Note that you can install the "Windows Live Experience" add-on in Hotmail to let you manage image uploads, edit the pictures before insertion, and finally uploading the photos you want for your email, and see them added inside the email body itself, as opposed to just showing up as file attachments. Learn how to add pictures inside your Hotmail emails.
While you are composing an email, you can at any time attach a file to the email; Windows Live Hotmail even lets you attach multiple files to a single email. As you save your email regularly to the Drafts folder, the reference to the file attachments are saved with the email.
As a side note, Windows Live Hotmail does not save your file attachments to the email itself, like a desktop email program like Microsoft Outlook or Windows Mail does. The "attached files" are actually uploaded separately to one of Hotmail's file server when sent within Hotmail; when you email with attachments is sent to a recipient not using Hotmail, the files are attached to the email itself. This is why sending an email through Hotmail, with file attachments, is so fast: the files have already been uploaded, separately from your email.
To attach a file to your email, click on the Attach menu at the top of the email editor: from the dropdown menu that appears, click on File (we will discuss attaching pictures in a later tutorial).
This will open a Choose File to Upload dialog, which my default displays the content of your Pictures folder (in Vista or Windows 7; in Windows XP, it automatically shows the "My Pictures" folder). If needed, navigate to a different folder on your computer to find the file you want to attach. Double-click on the file you want to email, and Hotmail will upload it in the background.
Depending on the file attachment size, and the speed of your internet connection, you may see Hotmail's "in progress" upload message. To cancel uploading the file you picked as attachment, simply click the Cancel link Hotmail displays during the upload process.![]()
We explain further below how to remove an attachment from a Hotmail email.
Once the attachment has successfully been uploaded, it shows as attachment in Attachment bar, below the email editor's subject line:
Notice also that Hotmail is informing you on the current size of your total number of attachments; on our screenshot, this message reads "Total size: 32.5 KB of 20.0 MB". To help you know how large your file attachments are, know that there are 1,000 KB (kilobytes) inside 1 MB (megabyte) - in other words, there are 20,000 KB in 20 MB, the maximum size limit for our attachments. (Note that 20Mb is the maximum file attachment for the Hotmail Plus service; the regular, free Hotmail service allows for up to 10Mb in attachments per email: learn more about Hotmail attachment size limits.)
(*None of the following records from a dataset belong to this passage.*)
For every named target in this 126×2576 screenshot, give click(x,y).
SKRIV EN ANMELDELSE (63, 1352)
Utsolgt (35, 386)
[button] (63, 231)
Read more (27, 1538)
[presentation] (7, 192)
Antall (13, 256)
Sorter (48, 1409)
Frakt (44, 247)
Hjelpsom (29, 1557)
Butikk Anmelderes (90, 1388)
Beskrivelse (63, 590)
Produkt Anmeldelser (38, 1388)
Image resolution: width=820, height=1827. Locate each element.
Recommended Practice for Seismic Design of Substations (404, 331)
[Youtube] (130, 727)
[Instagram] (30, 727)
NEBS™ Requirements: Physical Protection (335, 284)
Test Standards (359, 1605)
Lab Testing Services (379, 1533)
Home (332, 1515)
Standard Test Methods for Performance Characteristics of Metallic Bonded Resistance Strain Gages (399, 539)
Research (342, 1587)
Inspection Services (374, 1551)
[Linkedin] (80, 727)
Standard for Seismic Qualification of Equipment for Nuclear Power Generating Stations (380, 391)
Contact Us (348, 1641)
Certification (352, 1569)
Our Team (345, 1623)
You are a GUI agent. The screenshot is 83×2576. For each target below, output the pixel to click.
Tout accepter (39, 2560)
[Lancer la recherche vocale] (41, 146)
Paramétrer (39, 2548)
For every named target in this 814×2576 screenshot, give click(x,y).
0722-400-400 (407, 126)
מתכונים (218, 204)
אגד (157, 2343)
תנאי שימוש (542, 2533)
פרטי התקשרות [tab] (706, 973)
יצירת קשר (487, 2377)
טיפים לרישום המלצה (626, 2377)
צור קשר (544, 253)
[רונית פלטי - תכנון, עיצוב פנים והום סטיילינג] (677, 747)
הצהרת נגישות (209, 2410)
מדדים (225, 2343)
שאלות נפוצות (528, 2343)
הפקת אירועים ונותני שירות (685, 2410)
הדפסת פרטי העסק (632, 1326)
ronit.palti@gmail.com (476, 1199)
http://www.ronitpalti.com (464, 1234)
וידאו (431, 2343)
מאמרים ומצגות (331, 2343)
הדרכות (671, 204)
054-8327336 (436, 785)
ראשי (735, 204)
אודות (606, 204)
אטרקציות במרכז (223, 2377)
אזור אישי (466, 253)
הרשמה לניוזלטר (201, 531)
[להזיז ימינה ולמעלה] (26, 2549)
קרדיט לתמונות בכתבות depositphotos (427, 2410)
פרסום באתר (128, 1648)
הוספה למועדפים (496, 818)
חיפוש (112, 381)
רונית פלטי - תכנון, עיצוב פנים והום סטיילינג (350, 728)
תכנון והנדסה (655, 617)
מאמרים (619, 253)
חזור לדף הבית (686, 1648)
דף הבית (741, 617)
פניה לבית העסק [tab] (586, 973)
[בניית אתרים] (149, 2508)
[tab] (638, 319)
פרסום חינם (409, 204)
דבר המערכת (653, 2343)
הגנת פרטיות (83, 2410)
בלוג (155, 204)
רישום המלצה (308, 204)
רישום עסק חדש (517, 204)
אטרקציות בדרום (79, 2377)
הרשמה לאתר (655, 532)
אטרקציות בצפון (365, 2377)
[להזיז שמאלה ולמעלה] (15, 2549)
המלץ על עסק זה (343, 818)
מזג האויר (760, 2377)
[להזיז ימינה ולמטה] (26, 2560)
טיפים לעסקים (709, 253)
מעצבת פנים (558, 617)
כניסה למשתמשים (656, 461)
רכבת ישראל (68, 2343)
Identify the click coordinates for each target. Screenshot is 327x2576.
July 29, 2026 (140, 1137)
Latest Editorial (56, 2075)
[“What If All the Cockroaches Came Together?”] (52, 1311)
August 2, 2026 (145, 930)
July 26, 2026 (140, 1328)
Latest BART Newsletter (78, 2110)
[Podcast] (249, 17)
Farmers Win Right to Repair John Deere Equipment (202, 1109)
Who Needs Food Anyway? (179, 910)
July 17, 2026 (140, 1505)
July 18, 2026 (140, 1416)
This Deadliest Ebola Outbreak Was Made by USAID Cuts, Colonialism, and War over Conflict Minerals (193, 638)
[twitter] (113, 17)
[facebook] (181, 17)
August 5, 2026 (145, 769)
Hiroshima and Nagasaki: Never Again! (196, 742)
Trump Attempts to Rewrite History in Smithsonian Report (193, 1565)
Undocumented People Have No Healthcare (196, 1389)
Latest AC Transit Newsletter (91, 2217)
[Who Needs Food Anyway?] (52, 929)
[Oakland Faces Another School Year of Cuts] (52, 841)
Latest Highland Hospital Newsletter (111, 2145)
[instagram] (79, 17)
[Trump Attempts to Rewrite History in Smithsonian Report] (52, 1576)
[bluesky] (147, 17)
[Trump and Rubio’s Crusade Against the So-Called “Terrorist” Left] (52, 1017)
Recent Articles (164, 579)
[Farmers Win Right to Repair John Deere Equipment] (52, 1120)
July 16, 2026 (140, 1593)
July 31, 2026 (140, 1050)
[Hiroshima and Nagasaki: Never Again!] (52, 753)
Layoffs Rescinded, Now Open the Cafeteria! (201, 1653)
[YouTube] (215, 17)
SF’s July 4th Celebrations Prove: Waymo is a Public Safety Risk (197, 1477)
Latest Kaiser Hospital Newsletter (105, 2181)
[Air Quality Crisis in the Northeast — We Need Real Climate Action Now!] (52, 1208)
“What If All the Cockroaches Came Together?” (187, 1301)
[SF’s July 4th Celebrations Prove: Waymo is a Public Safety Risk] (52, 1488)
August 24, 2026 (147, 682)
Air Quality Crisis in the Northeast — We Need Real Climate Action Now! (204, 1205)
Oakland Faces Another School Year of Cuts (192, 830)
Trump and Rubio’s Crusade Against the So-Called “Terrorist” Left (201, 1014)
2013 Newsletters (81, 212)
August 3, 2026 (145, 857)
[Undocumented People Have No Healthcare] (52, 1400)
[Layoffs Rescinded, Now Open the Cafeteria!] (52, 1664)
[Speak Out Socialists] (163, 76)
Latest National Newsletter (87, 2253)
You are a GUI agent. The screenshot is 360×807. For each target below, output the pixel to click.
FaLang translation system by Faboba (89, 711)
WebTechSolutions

To attach multiple files to your email, simply repeat the process described above; the only limitation is to remain under your Hotmail account's maximum file size limit.
As you attach more files to your email, Hotmail updates the attachment information bar and updates your current Total Size information:
To remove an attachment from your email, simply click the "x" button displayed inside each of the light blue blocks representing file attachments. Be careful though, that Hotmail will not warn you before deleting the attachment from your email; if you try to re-attach the same file to your email, the upload process will start from scratch. (Good to keep in mind if you have a slow internet connection and/or are trying to attach a very large file - which takes relatively long to attach regardless of your connection speed).
Once you have removed all attachments from your email, the file attachment bar hides itself - and only reappears when needed, if you add more attachments later on. If the file attachment information bar is invisible, it means that you are back to zero, as far as file attachment size limits are concerned.
...And this is how easily you attach files to your emails with the Windows Live Hotmail webmail service. Simply click Send once you have finished composing your email and attached all the files you wanted to send, and your recipient should receive your file attachments. A note of caution: since some email services or system administrators, especially if the file is larger than 2-3 megabytes and/or is an important file. Always explicitly mention that one or more files are attached: this lets your recipient know that there was a problem if no attachment came through.